Mote Marine Laboratory research in 2018 strengthened the concept that seagrasses could help protect nearby coral reefs from ocean acidification (OA), a chemistry shift occurring as part of global climate change.

The research, led by Mote Ocean Acidification Program Manager Dr. Emily Hall and in prep for submission to a peer-reviewed scientific journal,  examined coral physiology in the presence of seagrass in the lab and in the ocean.

Coral reefs are the most biologically diverse and economically important ecosystems on the planet, but they are sensitive to impacts from human activity. OA (decreased pH driven mainly by human-made carbon dioxide entering the ocean) may threaten or even dissolve calcium carbonate structures including coral skeletons, while impacting multiple marine animals’ health and physiology. Seagrass meadows, sometimes found adjacent to coral reefs in the Florida Keys, can capture the carbon molecules involved in OA, possibly mediating its effects on corals downstream.

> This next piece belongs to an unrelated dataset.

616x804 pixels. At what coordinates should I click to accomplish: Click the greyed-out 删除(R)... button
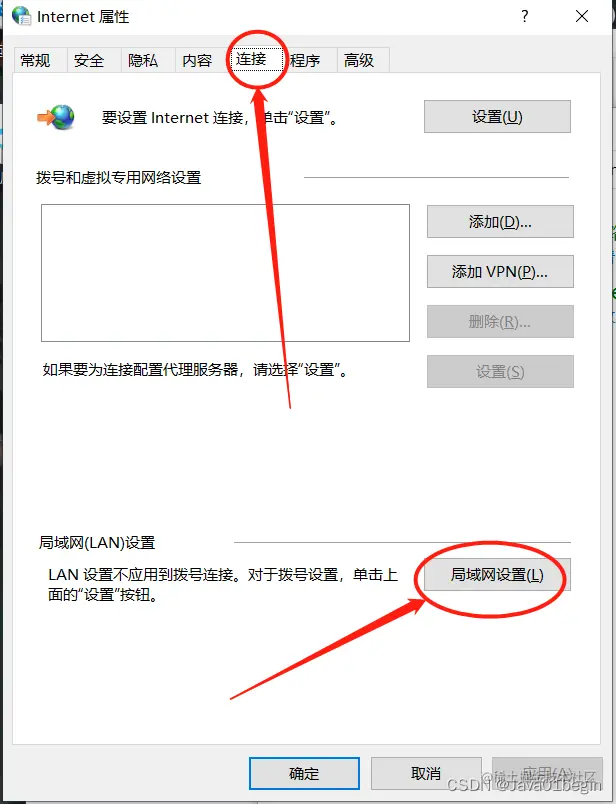point(500,321)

Mote scientists tested the impacts of the presence of two seagrass species, shoal grass and manatee grass (Halodule wrightii and Syringodium filiforme, respectively) on carbonate chemistry and health of staghorn coral, finger coral and mustard hill coral (Acropora cervicornis, Porites porites, and Porites astreoides respectively) in ocean acidification scenarios expected to occur in this century and present day conditions, in land-based experimental settings as well as physiological performance of staghorn coral within and outside a natural seagrass bed. They monitored the corals and the beneficial algae that live in coral tissues, called zooxanthellae, for several indicators of their physiological and functional responses. Physiological responses varied among coral species; however, coral growth and the photosynthesis rates of their zooxanthellae were generally higher in the presence of seagrass — suggesting the seagrass may buffer against negative effects from OA.